I'd better do some work for an hour!

Have a lovely evening girlies.  Miss Kerry hope she is enjoying her week off.

See you tomorrow 

xxxx


----------



## sarahstewart

Bye XXXX

Have a good evening everyone


----------



## flowerpot

Morning everyone!

How are we today


----------



## scratch

Wet and sick of the dark mornings!!

How are you?


----------



## flowerpot

Can you believe that storm we just had?  I was on the motorway, couldnt see a thing!!!  I'm sick of getting up in the dark.  whens half term Sal?

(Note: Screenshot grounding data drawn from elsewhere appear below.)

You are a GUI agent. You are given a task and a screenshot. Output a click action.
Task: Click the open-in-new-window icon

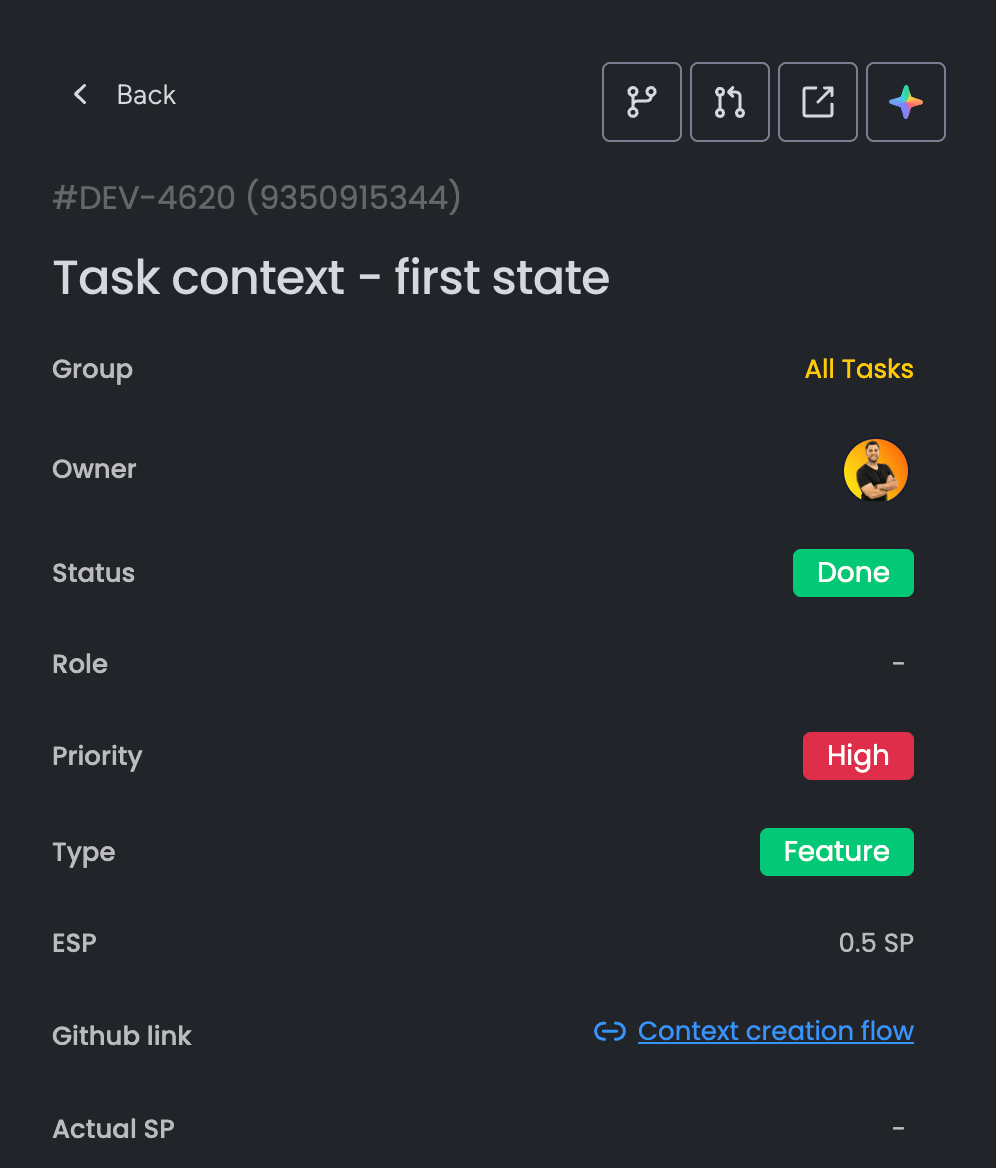(x=817, y=102)
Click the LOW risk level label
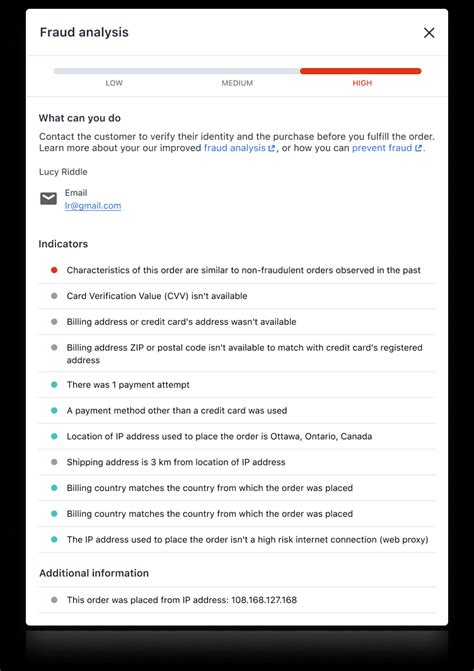The height and width of the screenshot is (671, 474). pyautogui.click(x=114, y=83)
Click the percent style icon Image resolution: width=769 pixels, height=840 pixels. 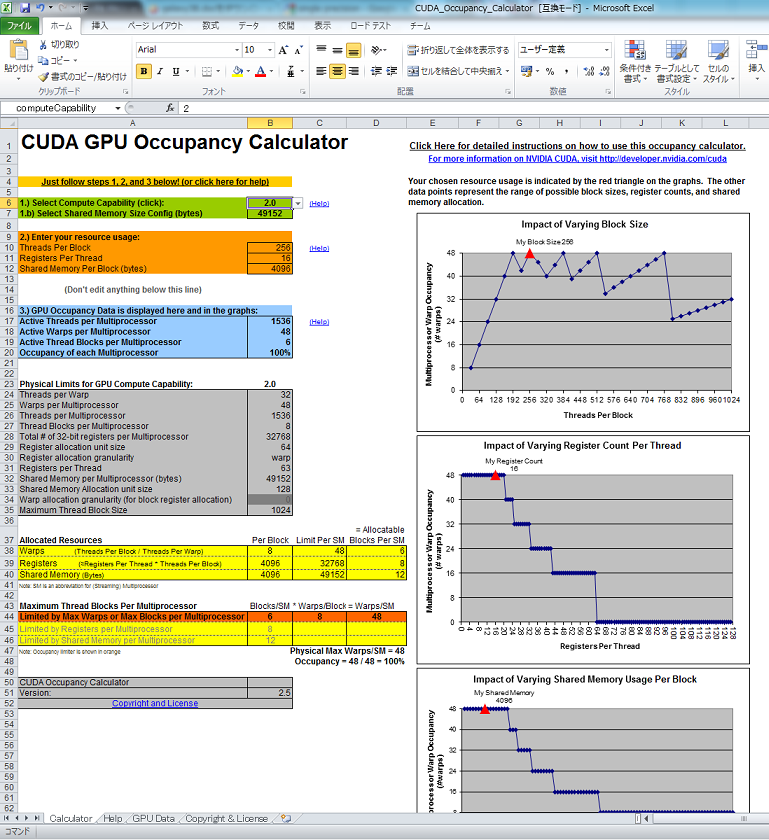(x=549, y=71)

I'm fine ta, just shattered. Roll on Friday eh! xxx


----------



## scratch

Forgot to say I had a right trauma this morning . Hash wanted to go out at 530am Dh had gone to work so I got up in my nightie and let him out. Well he went nuts  and was barking like mad so I went to investigate and there was only a bloody hedgehog at the back door !!! He thought it was a ball and kept trying to pick it up (idiot)  so I had to try and rescue the hedgehog and keep the stupid mut out the way . By the time I sorted the pair of them out it wasnt worth going back to bed. 

The kids break up on the 20th for a week. We go away the 25 for 4 days and I cant wait


----------



## flowerpot

omg Sal thats too much at that time of the morning!!! I hope you got on the sofa with a nice cuppa if you didnt go back to bed.

I love half term because my journey to work takes half the time!


----------



## flowerpot

Just going to search on the net for B&B's....back in a bit


----------



## sarahstewart

Morning Ladies  

Isn't it a dark and miserable day  ....flip flops are a distant memory  
Sal - you must be knackered!!!! 5.30am    My alarm went off at 6.30 and I thought it was the middle of the night!!!!!

Ohhh dear looks like work getting a bit busy   catch you in a bit girls!  

Flower - GL hope you find a great B & B....

Is b3ndy on earlies now?


----------



## scratch

Morning Sarah

I cant be bothered today. We have a "social event" later that is a [email protected] up to me and you so I will be sorting that out later.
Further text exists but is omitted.